Home > Culture, Music, Reviews > Coldplay Live 2012: The Inherent Compromises of Mass Engagement

Coldplay Live 2012: The Inherent Compromises of Mass Engagement

There’s nothing like seeing a musical artist live to serve to crystallize your feelings about them and their music, to define the terms and limits of your engagement with them. So I observed upon the occasion of Coldplay’s second Mylo Xyloto concert at Toronto’s Air Canada Centre yesterday. Coldplay is a band that makes overt appeals to earnest emotional exchange with their audience, even while possessing an audience of such a size that it makes such an exchange highly burdensome, if quite nearly impossible. Chris Martin in particular would evidently like to envelop the whole world in a sweaty embrace if only his arms were long enough.

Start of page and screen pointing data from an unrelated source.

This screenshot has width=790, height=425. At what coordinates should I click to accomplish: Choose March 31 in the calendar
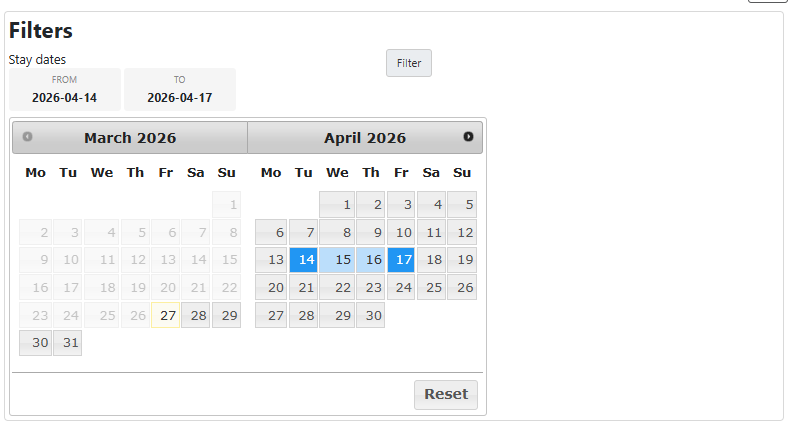[x=68, y=343]
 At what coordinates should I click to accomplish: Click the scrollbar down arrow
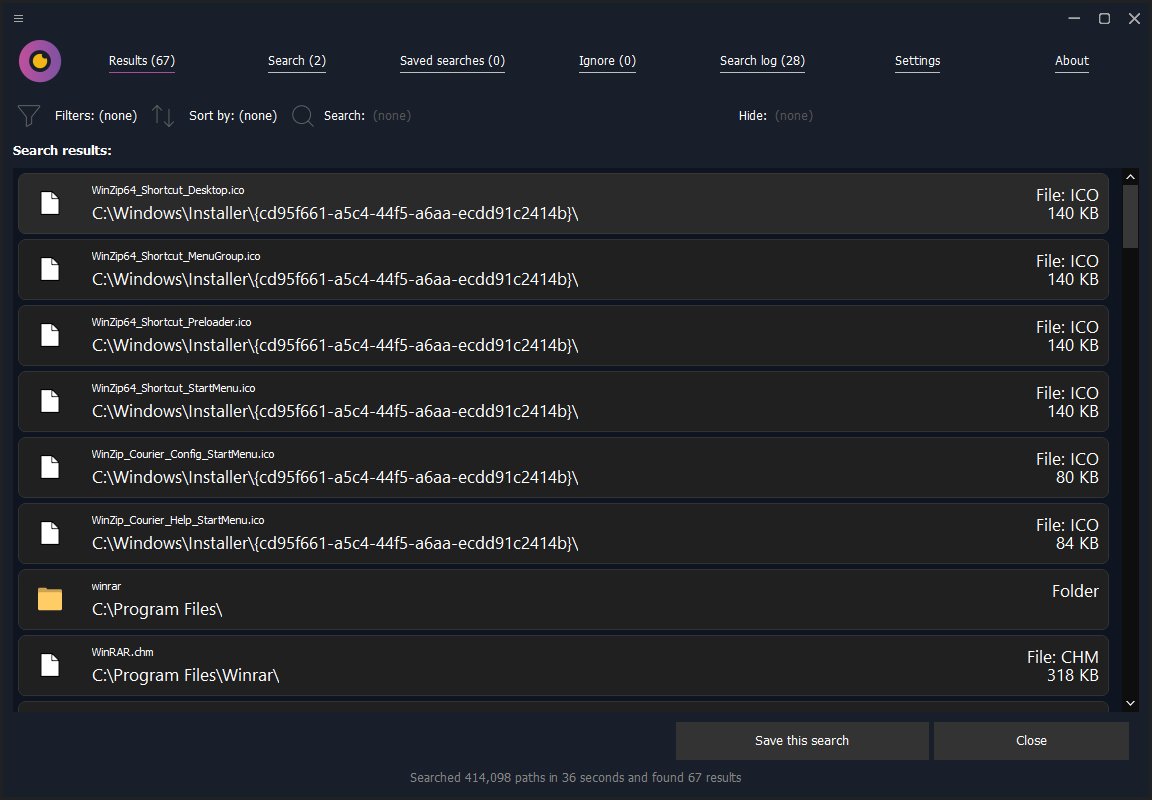1130,703
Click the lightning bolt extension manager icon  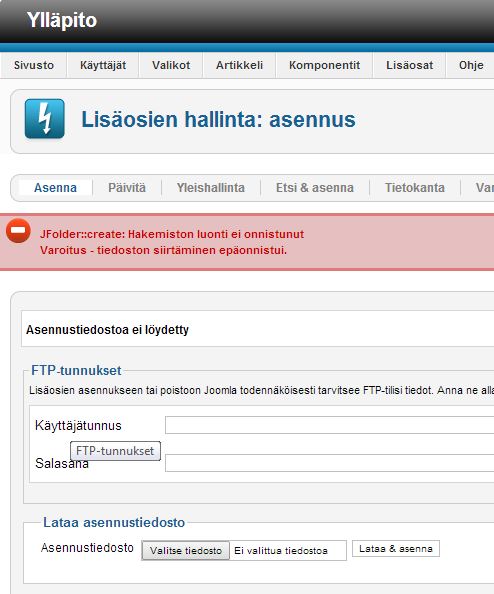[45, 119]
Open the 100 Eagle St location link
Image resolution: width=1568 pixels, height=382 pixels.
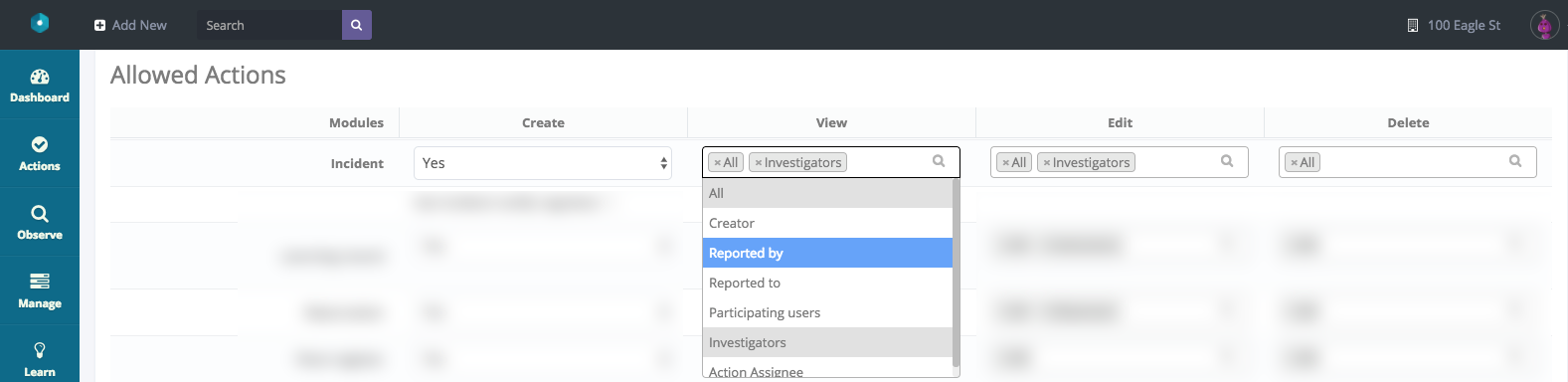pyautogui.click(x=1454, y=25)
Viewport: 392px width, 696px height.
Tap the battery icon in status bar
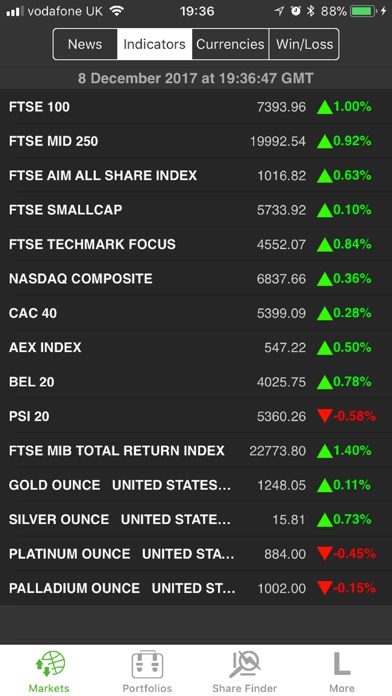[x=363, y=11]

Coldplay didn’t so much as ease into or build their way up to arena- or stadium-level headlining gigs as they aesthetically and commercially re-branded themselves as World’s Biggest Band contenders around the A Rush of Blood To The Head era. That art/marketing profile has been updated with each subsequent release and tour, most recently with the colour-splashed graffito and sonically-diverse modern pop of their latest difficult-to-pronounce release. As sincerely passionate as Martin and Co. clearly are about the mass healing powers of popular music, and despite the awkward baby-steps adventurousness of their recent efforts, there’s always been a faint whiff of corporate calculation to Coldplay’s popularity that causes trepidation for those with alternative preferences.

The placement of Martin’s head relative to both the neon halo and the skyward lasers cannot be coincidental…

It’s not that Coldplay are too big, or that they steal a march from U2 whenever they can (especially evident from the ego ramps, confetti drops, and lighting of their concert tours), or that their cross-collaborations with hip-hop figures like Jay-Z, Kanye West, or Rihanna smack of radio-friendly synergy. And it’s not that they are “artificial” rather than “authentic”, distinctions that lack operative meaning in a cultural setting of post-capitalist hyper-saturation. And it isn’t that their mass gestures are somehow undergirded with implied ironic criticisms of mass tastes and practices, like the Arcade Fire’s music statements tend to be.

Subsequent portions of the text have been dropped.